NBC’s Williams shows why you can’t trust the news

 

matt rooneybw

Lying in the media is as much an American tradition as apple pie and toddler beauty pageants. You can go back as far as the Civil War to find staged photographs and even further to see newspapers spouting total crap just to sell papers.

If you’ve been sleeping under a rock for the last week let me bring you up to speed. It was discovered that NBC Nightly News anchor Brian Williams lied about certain aspects of his time in Iraq in the early 2000’s, particularly regarding how the helicopter he was in was being shot at. It wasn’t.

The fact that news anchor Brian Williams lied to get an entertaining story was not a shock. In fact I didn’t even look up from my cereal when I heard the news. Him lying about the news is not the issue: it’s that his violation as probably the most trusted man in news ruined his character and made the world just a little darker.

It’s like when you realize your family friend of 20 years has been peddling crack to teens. The crack part is the least of it. Just the notion that someone you put so much faith could act like a total dingus is enough to shake your balance in reality.

I mean here is a guy who is probably the only man in news anchor history to host Saturday Night Live. He is an icon. Why would he ruin that just to fall to the level of every other journalist?

But like I said, the fact he lied shouldn’t be a shocker. I would bet most of my worldly possessions that most TV journalists have played with the truth before. The benefit they have, that Williams does not, is that they haven’t been caught. And that is what he is paying for.

The news is that he was caught lying and that is what angers people the most. What he lied about is almost irrelevant. Williams was a man in the top 25 most trusted people in America, according to the Marketing Arm. Then we discovered his famous blueberry pie comes from a can.

And that is the worst of it. Paying attention to the news is already a gamble. Trust is something you put on the line. You should be able to turn on the news and be able to look a man in the eyes and hope to God he is telling the truth. Very rarely does that end up proving beneficial, but Williams seemed like the one man who you could believe in, if not as a reporter then as a just human being.
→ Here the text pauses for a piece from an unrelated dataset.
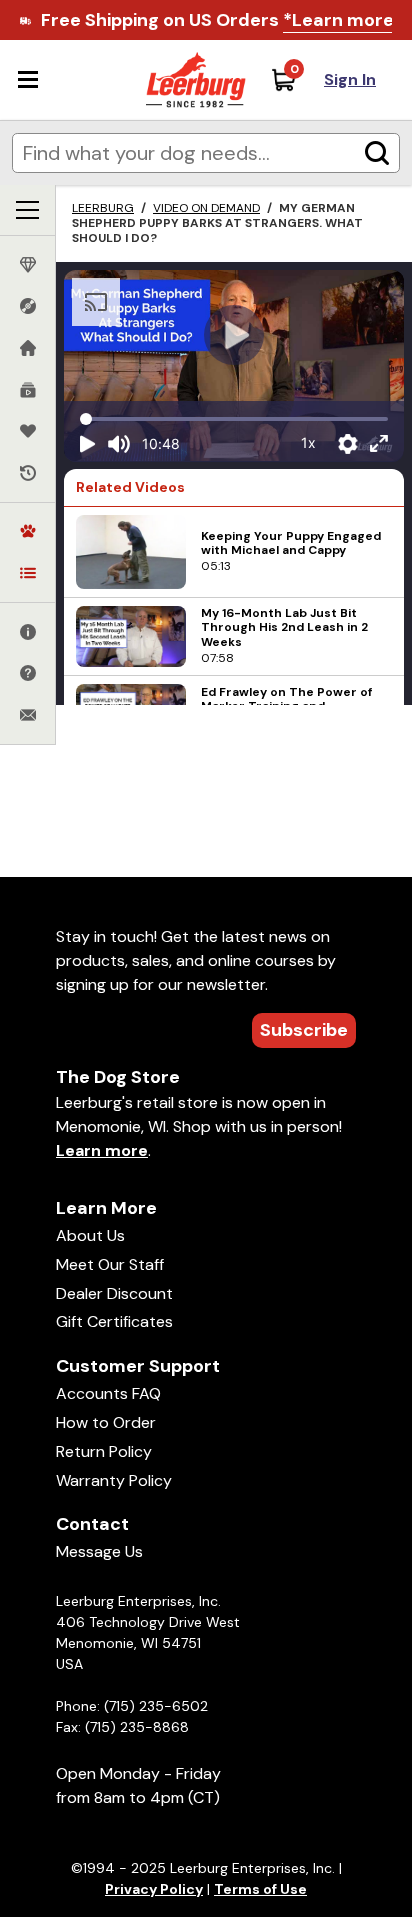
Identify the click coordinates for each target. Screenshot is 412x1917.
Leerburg (103, 208)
Mark Twain said, “If you don’t read the newspaper, you’re uninformed. If you do read the newspaper, you’re mis-informed.” People have known since the early days of journalism that you can’t trust everything you hear or read in the news. But what you should be able to do is trust someone as a person and hope for the best in them. Williams ruined his reputation not as a newsman, but as a man in general. But despite all I’ve just said the worst part is that Williams, of NBC, made FOX look good for a few days. That is a few days too many.